Straight stitching in rows placed closely together yielded the strongest joins; this supports rock-climbers’ experience that bar tacking is best. Because we cannot re-create the same high efficiency of a commercial bar-tacking machine with hand sewing, reinforcement with a webbing insert is the construction of choice for high-load applications.

We tested a number of sewing materials and determined that 0.4-millimeter-diameter polyester whipping twine with a breaking strength of about 40 to 50 pounds (doubled-up for stitching) is the optimum material for hand-stitching webbing. Dyneema twine does not stretch to match the webbing, and it cuts through, resulting in a 30 percent loss in strength.

Although our own experience suggests a hand-stitched join will last as long as the webbing itself (three to five years), we are hoping to have a more accurate assessment when long-term testing is complete. The suggested stitching schedules include a 50-percent margin, beyond what was determined by testing, so it is probable that the splice will maintain the same approximate strength as the webbing strength for the three- to five-year life of the webbing.

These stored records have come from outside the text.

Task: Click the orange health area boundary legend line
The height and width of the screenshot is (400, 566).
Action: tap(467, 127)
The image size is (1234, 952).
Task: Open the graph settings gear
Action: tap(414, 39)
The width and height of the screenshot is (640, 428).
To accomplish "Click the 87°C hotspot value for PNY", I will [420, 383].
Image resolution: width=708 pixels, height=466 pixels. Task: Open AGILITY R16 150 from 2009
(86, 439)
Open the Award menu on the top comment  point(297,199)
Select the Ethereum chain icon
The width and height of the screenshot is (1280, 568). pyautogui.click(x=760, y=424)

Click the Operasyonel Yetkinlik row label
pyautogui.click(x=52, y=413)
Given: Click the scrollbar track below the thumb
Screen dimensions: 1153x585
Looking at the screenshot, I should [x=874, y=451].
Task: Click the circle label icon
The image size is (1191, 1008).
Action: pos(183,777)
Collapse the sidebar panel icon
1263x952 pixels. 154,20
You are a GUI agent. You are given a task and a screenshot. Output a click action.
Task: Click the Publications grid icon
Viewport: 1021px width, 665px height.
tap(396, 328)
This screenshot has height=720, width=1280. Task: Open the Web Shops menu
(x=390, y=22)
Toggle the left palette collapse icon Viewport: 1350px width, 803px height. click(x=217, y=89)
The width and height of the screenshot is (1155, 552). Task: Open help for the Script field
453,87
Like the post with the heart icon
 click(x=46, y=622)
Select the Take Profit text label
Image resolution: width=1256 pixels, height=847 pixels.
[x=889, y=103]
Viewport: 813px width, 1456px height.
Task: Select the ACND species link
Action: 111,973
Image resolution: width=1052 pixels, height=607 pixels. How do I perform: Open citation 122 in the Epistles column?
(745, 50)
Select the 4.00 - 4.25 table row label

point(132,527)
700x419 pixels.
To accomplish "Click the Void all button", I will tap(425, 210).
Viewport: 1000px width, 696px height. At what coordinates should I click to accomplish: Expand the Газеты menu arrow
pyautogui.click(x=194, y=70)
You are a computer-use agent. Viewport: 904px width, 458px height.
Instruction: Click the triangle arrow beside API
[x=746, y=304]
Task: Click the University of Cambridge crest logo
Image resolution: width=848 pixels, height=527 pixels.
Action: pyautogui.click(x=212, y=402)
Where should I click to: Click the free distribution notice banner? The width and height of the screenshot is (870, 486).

Nylon webbing has never been very good in the sun. Stay tuned for a followup.

Comments (1)

What needle size? We try to match the twine, but generally a #15 sail maker's needle works for up to #4 twine, a number 16 needle for #8 twine, and a #17 needle for #10 twine and up. It also depends on the weight of the material being sewn; if you really have to push on the needle with a palm, go up one size to reduce the number of bent needles. The webbing was all stitched with #16 needles.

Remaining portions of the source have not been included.